Personal information
- Full name: Gregory Bell
- Born: 26 March 1955 (age 70)
- Original team: Rupanyup (Wimmera FL)
- Height: 188 cm (6 ft 2 in)
- Weight: 87 kg (192 lb)
- Position: Defender

Playing career^{1}
- Years: Club / Games (Goals)
- 1975–1978: Essendon / 22 (1)
- ^{1} Playing statistics correct to the end of 1978.

= Greg Bell (Australian footballer) =

Australian rules footballer

Gregory Bell (born 26 March 1955) is a former Australian rules footballer who played with Essendon in the Victorian Football League (VFL).

==Career==
Bell was a member of the Rupanyup team that won the Wimmera Football League premiership in 1973. The following year he polled 18 votes to win the Toohey Medal on countback, an award for the Wimmera Football League's best and fairest player.

===Essendon===
A defender, Bell started at Essendon in the 1975 VFL season. Although he only played the first half of the season, his efforts from nine games were enough for him to win Essendon's "best first year player" award. In round nine against North Melbourne at Waverley Park, Bell badly injured his knee during the first quarter. This ended his year and also caused him to miss the entire 1976 season.

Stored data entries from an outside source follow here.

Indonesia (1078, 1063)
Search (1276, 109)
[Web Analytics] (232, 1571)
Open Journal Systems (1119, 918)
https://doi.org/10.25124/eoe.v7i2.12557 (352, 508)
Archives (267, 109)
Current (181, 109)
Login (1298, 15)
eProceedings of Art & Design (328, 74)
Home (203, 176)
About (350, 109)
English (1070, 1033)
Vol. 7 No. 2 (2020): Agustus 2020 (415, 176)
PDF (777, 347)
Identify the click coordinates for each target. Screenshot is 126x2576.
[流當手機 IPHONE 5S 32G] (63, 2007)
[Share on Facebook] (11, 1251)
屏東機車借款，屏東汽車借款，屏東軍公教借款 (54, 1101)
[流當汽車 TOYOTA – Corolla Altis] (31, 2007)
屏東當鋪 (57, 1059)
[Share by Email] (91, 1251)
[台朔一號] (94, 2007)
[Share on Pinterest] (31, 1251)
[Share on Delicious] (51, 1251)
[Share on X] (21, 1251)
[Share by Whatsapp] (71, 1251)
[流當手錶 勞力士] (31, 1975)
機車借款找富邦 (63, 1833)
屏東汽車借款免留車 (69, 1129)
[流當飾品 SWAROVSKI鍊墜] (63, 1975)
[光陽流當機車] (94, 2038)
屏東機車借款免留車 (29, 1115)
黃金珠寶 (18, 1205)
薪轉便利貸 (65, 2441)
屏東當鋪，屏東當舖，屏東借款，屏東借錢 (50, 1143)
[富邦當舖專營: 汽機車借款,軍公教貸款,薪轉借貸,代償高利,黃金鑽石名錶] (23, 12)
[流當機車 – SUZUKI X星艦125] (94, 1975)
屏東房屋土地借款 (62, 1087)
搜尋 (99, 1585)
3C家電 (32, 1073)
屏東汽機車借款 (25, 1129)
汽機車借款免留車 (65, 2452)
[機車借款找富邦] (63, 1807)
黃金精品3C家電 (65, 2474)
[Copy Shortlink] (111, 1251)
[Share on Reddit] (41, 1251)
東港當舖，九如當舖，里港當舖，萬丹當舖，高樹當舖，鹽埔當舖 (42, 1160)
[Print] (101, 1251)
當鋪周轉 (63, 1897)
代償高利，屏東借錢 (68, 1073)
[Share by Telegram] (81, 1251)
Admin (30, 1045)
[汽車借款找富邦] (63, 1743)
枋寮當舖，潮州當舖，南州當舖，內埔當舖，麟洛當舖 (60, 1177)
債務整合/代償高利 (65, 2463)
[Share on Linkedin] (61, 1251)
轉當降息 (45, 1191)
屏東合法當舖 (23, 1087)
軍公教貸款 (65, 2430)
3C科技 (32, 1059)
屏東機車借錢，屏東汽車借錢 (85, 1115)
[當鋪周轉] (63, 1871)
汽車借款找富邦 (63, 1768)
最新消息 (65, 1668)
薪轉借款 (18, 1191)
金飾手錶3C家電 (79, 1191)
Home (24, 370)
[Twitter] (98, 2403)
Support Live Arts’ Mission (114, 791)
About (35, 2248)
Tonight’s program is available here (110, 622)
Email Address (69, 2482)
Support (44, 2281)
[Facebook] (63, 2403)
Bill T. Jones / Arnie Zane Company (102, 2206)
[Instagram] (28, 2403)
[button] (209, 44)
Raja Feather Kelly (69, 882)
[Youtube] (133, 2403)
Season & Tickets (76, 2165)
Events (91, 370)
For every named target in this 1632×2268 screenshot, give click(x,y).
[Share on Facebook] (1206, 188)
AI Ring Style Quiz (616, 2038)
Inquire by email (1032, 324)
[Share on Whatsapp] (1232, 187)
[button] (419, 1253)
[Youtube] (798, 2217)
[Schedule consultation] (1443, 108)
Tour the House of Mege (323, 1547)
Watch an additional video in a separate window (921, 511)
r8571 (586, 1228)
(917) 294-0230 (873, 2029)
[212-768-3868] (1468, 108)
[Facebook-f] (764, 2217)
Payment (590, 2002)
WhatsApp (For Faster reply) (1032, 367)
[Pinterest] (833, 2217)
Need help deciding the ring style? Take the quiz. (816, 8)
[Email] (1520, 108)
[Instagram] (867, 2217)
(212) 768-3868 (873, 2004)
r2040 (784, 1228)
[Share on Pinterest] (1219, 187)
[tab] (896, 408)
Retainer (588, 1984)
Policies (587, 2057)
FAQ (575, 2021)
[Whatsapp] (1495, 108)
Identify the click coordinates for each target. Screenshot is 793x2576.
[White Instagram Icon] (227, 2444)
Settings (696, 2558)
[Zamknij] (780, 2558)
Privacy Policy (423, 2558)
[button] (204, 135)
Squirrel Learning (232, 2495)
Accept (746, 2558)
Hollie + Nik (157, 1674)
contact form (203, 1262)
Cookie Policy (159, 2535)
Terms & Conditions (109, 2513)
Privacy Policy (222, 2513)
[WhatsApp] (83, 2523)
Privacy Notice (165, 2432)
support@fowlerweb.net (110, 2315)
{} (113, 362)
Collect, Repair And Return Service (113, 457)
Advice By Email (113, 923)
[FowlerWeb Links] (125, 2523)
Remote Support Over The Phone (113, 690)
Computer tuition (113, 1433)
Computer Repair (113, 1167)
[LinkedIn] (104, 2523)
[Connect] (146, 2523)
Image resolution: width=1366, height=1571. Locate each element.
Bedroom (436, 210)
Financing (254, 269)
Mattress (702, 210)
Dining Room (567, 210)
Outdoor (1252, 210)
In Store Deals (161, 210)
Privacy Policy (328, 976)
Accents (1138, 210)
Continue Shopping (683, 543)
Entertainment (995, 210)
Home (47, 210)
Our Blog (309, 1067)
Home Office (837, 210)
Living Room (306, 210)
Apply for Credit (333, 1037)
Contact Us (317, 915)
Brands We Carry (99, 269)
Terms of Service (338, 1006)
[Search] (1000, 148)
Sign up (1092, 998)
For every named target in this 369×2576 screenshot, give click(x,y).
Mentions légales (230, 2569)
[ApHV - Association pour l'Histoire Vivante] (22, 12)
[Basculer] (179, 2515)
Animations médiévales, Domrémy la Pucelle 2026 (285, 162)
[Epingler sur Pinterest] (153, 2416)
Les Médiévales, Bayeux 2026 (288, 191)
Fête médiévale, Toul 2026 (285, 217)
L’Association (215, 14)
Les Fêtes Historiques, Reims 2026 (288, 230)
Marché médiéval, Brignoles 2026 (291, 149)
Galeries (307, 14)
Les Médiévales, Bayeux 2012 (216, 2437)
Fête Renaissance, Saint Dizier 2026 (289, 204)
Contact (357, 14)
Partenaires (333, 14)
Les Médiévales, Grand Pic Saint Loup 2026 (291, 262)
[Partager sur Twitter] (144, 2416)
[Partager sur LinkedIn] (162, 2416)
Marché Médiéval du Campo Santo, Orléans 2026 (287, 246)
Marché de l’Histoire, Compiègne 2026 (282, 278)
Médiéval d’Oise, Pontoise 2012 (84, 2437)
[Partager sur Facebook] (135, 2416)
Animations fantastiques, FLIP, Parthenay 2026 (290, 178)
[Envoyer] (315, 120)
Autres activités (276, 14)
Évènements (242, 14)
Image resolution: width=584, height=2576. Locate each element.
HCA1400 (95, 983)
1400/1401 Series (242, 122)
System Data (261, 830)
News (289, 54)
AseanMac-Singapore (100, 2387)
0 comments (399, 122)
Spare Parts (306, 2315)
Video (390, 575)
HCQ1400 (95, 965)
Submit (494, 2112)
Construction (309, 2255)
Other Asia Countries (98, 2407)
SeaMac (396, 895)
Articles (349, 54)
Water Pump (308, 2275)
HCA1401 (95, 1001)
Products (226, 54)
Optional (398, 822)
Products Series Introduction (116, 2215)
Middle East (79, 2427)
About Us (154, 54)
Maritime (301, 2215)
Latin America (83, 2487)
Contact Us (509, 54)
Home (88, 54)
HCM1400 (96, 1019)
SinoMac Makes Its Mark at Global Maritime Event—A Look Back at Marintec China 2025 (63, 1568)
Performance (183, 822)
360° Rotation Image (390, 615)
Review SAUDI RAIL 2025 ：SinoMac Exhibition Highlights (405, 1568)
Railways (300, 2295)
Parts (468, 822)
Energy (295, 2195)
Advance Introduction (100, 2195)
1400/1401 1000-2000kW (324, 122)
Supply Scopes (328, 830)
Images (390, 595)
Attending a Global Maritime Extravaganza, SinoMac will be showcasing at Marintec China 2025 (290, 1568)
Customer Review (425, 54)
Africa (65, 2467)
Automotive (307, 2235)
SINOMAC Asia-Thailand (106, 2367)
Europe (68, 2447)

He played 12 games for Essendon in the 1977 season, but was unable to perform at the same level he had before the injury.

In 1978 he was still troubled by injury and did not play until round 20, a game against Melbourne at Windy Hill. He kicked the only goal of his VFL career in that game, which was his final appearance for Essendon.

Bell left Essendon in 1980 for the Croydon Football Club.